● **AIM**
Pick out every line in the material below that contains the word "icon", and copy each one.

● **TASK MATERIAL**
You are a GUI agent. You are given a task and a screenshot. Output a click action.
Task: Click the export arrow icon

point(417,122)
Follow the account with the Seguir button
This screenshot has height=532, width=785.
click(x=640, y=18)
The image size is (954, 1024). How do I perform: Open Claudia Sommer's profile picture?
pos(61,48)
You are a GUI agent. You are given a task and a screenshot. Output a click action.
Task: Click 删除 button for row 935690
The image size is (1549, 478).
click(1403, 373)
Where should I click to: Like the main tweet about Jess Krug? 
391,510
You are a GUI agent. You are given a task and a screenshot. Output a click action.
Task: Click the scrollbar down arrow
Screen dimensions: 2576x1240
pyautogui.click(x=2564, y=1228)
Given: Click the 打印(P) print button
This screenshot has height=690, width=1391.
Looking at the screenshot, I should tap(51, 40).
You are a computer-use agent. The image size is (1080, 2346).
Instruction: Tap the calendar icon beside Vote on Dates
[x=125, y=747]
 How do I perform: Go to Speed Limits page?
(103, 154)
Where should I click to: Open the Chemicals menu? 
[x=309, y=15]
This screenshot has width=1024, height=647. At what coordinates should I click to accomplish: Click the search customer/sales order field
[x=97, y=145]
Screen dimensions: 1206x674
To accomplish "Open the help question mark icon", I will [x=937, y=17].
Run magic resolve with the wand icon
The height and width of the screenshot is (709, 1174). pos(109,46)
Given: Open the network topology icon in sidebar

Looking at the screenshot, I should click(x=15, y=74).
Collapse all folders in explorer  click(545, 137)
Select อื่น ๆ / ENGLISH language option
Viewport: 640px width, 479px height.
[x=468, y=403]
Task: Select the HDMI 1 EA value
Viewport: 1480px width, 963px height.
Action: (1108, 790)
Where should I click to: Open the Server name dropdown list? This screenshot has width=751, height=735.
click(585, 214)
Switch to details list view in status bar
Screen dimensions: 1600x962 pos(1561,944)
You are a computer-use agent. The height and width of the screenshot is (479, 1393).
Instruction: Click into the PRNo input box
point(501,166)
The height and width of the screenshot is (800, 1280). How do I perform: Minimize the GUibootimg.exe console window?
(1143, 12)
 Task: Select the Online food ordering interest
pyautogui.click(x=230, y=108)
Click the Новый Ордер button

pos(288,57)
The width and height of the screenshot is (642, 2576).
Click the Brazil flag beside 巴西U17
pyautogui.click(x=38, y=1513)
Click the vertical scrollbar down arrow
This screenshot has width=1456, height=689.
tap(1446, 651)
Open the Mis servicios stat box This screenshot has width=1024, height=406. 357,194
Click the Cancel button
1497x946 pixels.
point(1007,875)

● **REPLY TO THE TASK**
Task: Click the export arrow icon
Instruction: Tap the calendar icon beside Vote on Dates
To accomplish "Open the help question mark icon", I will [x=937, y=17].
Run magic resolve with the wand icon
Given: Open the network topology icon in sidebar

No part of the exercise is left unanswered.